Desa Les merupakan desa kedua yang dikunjungi dalam program “Melali ke Desa” yang dirancang oleh BaleBengong. Desa ini merupakan salah satu desa yang berada di Kecamatan Tejakula, Kabupaten Buleleng. Desa Les menjadi salah satu desa yang memiliki berbagai macam destinasi pariwisata yang mampu menarik wisatawan lokal maupun manca negara. Air Terjun, Pura, wisata bahari, wisata pembuatan garam tradisional serta produk-produk lokal lainnya yang ada di Desa Les menjadi daya Tarik tersendiri bagi wisatawan untuk berkunjung Kembali ke Desa Les.
“Melali ke Desa Les” dilaksanakan pada Sabtu kemarin, 10 Desember 2022. Sebanyak 14 peserta yang berangkat dalam menjadi satu rombongan. Rombongan tersebut berangkat dari Peguyangan, Denpasar. Selama perjalan menuju Desa Les, rombongan dipandu oleh Nyoman Nadiana selaku pelaku wisata yang berasal dari Desa Les.
Sekitar pukul 10.00 WITA rombongan tiba di Permandian Umum Desa Les sebagai meeting point. Setelah menginjakkan kaki di Desa Les, peserta diajak untuk memasuki permandian umum, sekedar untuk mencuci tangan ataupun membasuh muka setelah perjalanan jauh dari Denpasar. Peserta wanita, masuk ke permandian sebelah kanan, sedangkan untuk peserta pria masuk ke permandian yang sebelah kiri. Sebelum memasuki permandian, pemandu selama perjalanan, Nyoman Nadiana atau yang akrab dipanggil Bli Don Rare menjelaskan terkait permandian tersebut, termasuk juga prosesi 3 bulanan anak yang harus dimandikan terlebih dahulu di permandian tersebut.
Bergeser sedikit dari permandian umum, peserta diajak untuk melihat arsitektur-arsitektur pura yang ada dikawasan Pura Bale Agung yang letaknya persis berada di sebelah tenggara permandian tersebut. Cuaca yang cukup terik, tidak menyurutkan semangat peserta Melali untuk mengisi rasa keingintahuannya terhadap desa Les termasuk juga untuk mengetahui pura yang ada di kawasan tersebut.

▶ _Yang Harus Dikerjakan_
1. Apakah pernyataan berikut sesuai dengan teks tentang Desa Les: (a) rombongan berangkat dari Peguyangan, Denpasar; (b) peserta pria masuk ke permandian sebelah kanan; (c) Pura Bale Agung terletak di sebelah barat laut permandian umum? Jawab ya atau tidak untuk tiap pernyataan, lalu kutip kata-kata penentu dari teks tanpa diubah.
2. Tampilkan setiap baris dalam daftar yang memuat kata "This". Huruf besar dan kecil dibedakan.
Daftar di bawah ini sama sekali tidak berkaitan dengan teks tentang Desa Les.

▶ _Data yang Diberikan_
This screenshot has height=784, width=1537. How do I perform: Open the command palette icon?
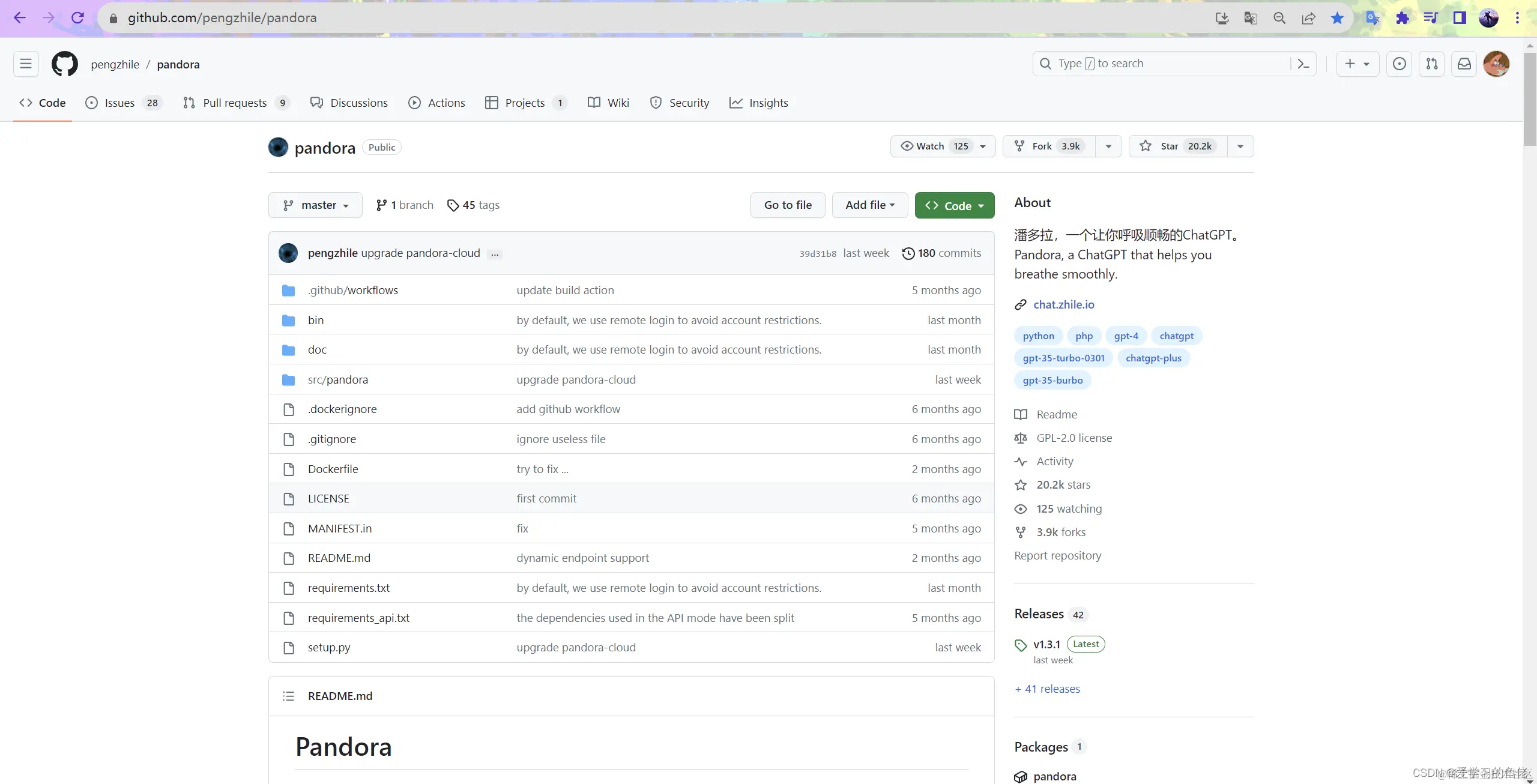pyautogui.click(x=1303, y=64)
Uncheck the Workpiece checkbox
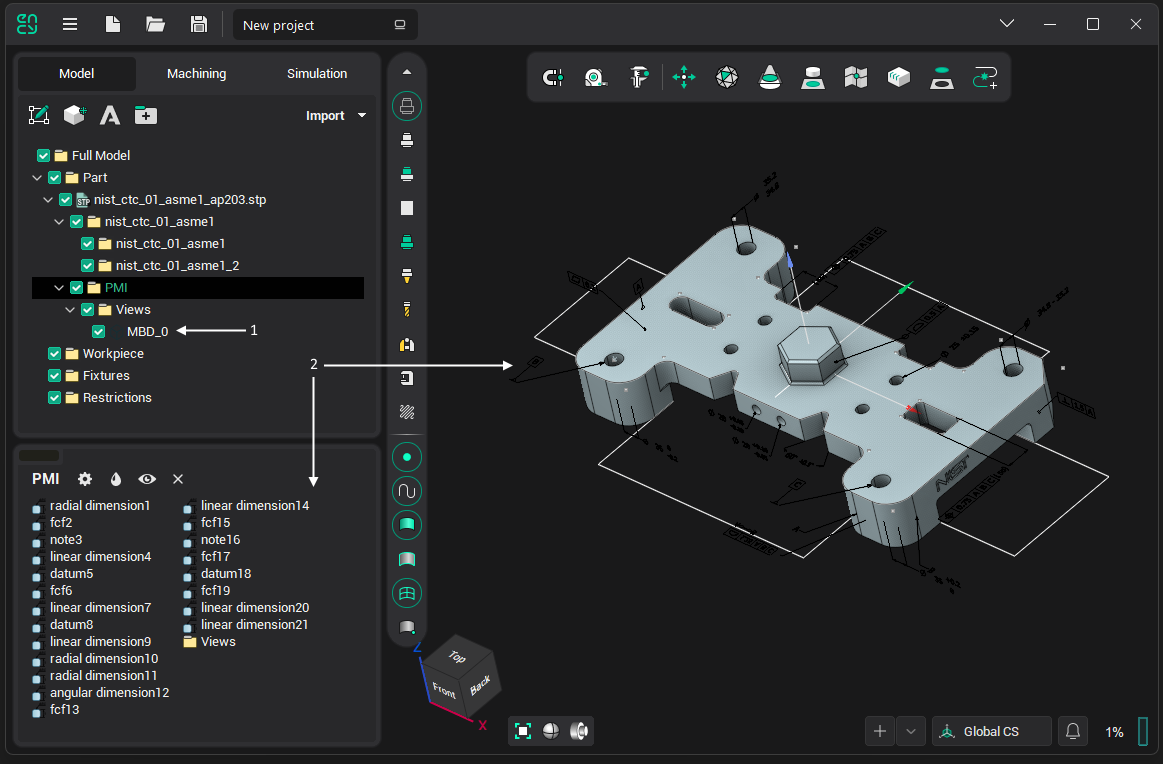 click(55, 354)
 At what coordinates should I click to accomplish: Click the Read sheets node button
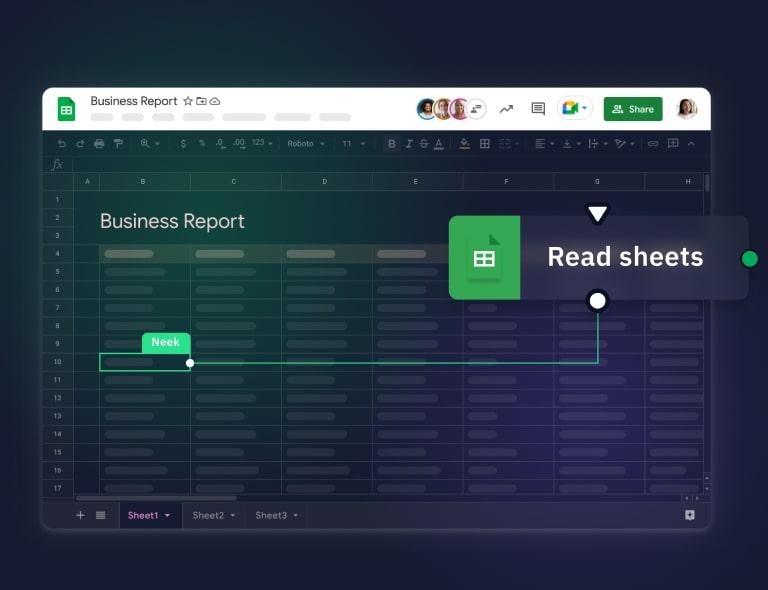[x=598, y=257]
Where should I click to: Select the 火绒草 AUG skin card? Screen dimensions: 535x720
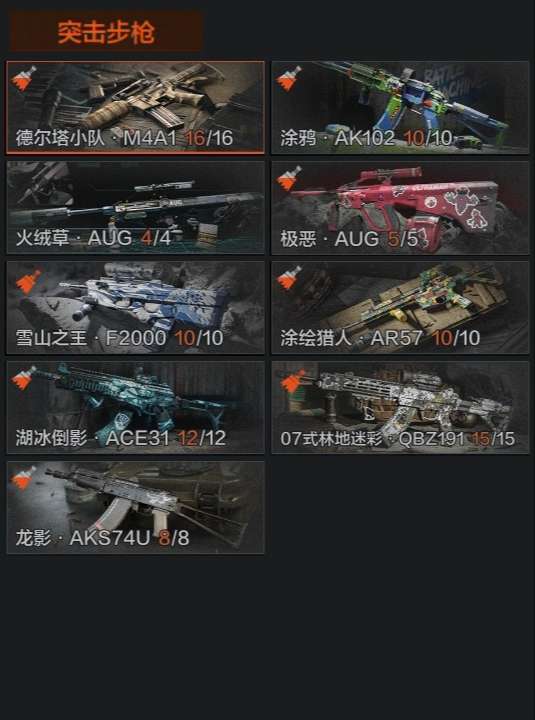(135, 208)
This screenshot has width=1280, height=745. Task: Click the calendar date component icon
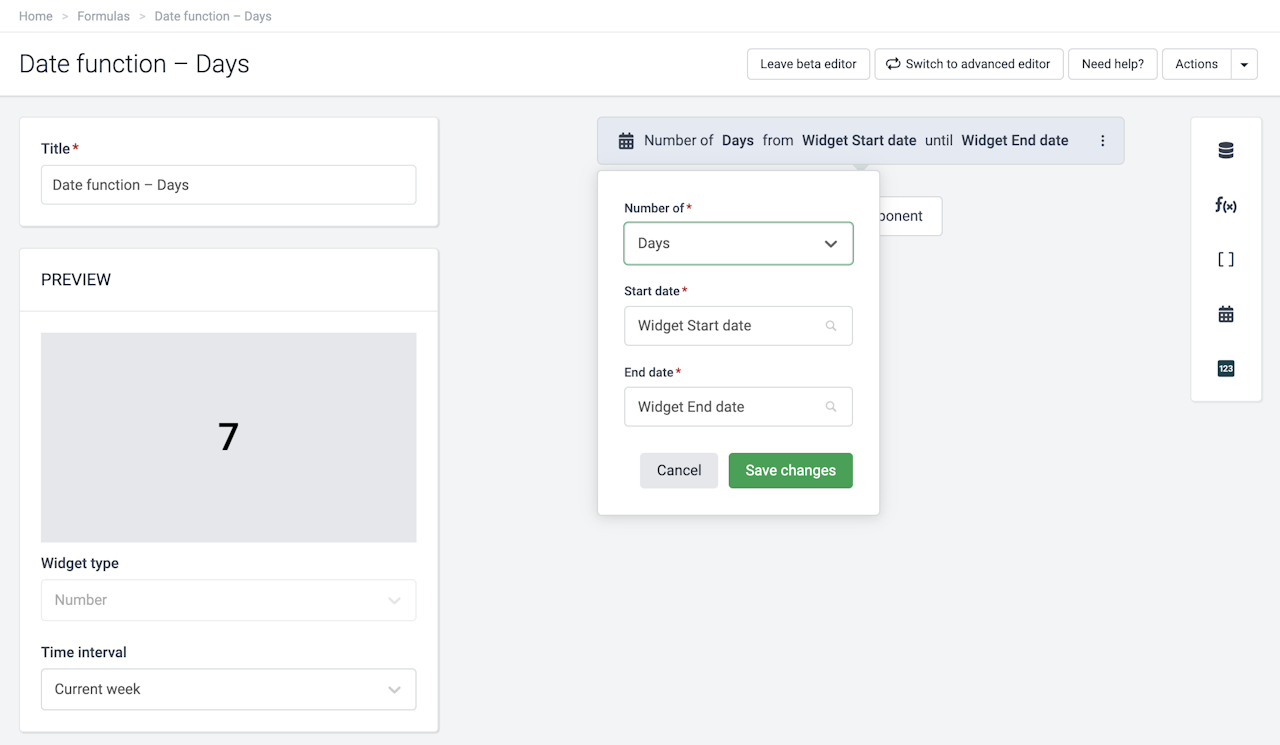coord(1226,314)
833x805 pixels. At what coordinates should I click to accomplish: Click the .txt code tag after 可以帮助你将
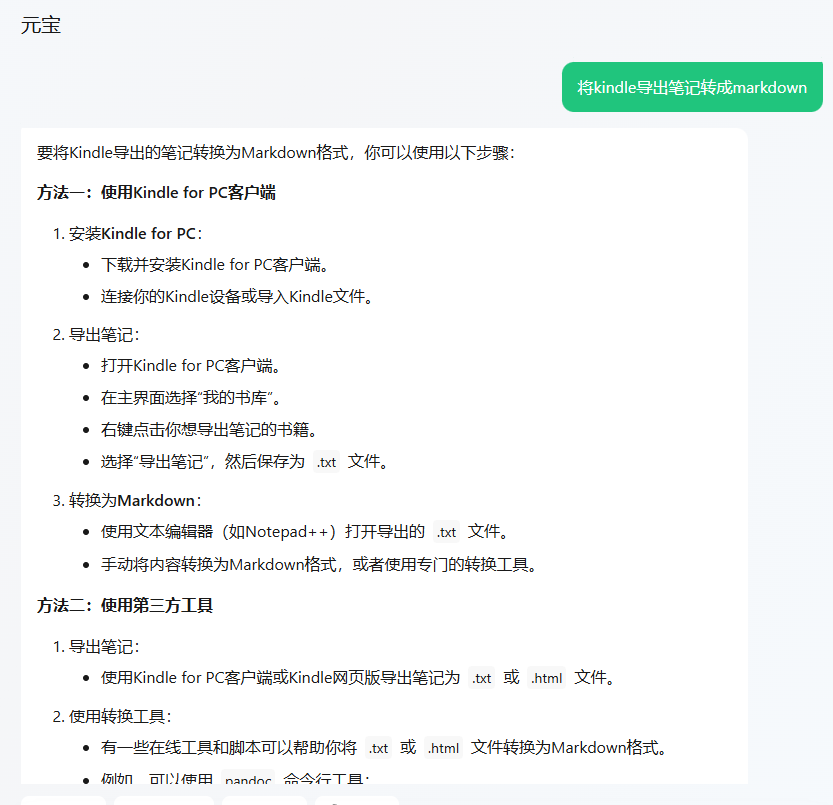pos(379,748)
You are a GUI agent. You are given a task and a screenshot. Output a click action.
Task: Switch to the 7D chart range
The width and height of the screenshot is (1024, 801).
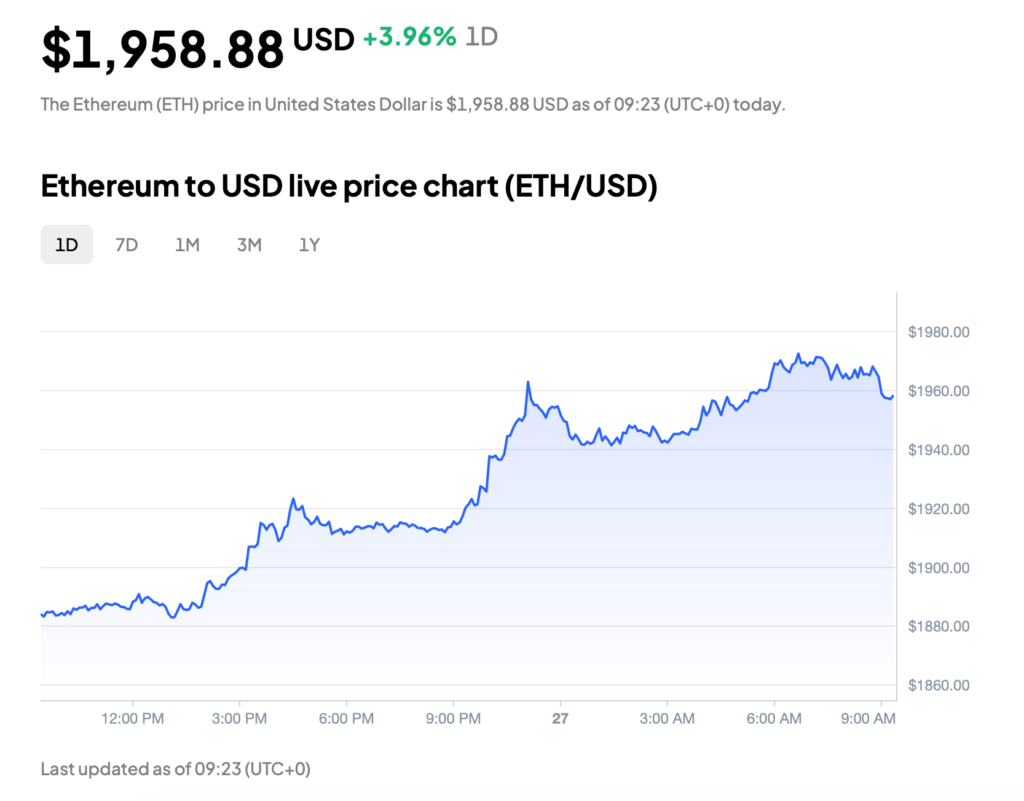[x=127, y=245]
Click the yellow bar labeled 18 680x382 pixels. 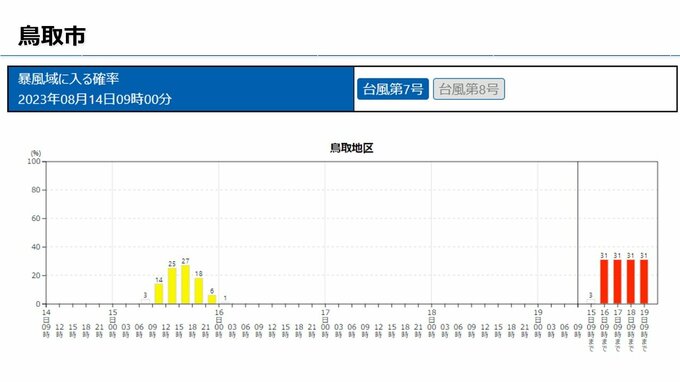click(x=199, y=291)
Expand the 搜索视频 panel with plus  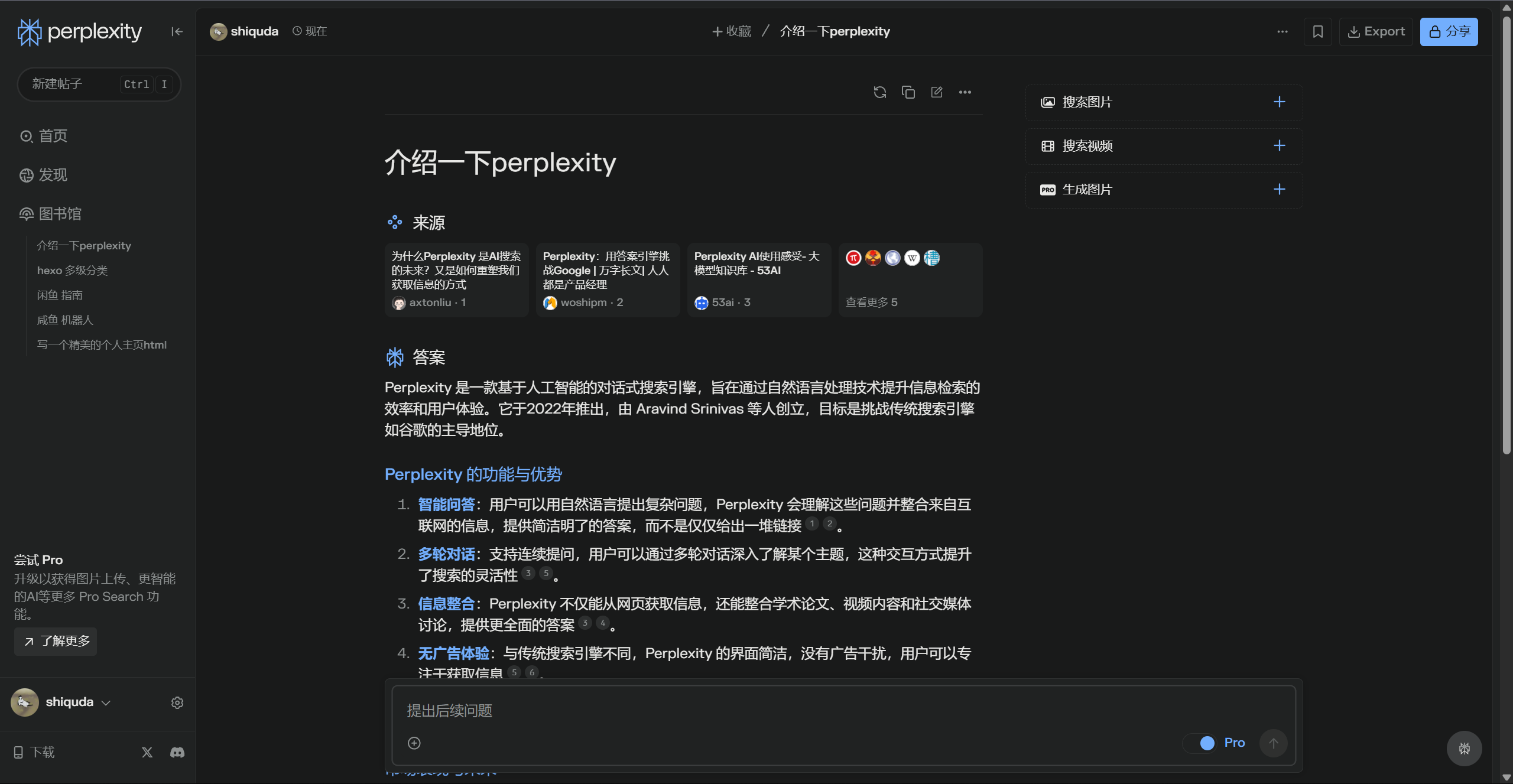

▶ _Jawaban_
1.
(a) Ya: "Rombongan tersebut berangkat dari Peguyangan, Denpasar."
(b) Tidak: "sedangkan untuk peserta pria masuk ke permandian yang sebelah kiri."
(c) Tidak: "letaknya persis berada di sebelah tenggara permandian tersebut"

2.
This screenshot has height=784, width=1537. How do I perform: Open the command palette icon?
This screenshot has width=1280, height=745. Task: Click the calendar date component icon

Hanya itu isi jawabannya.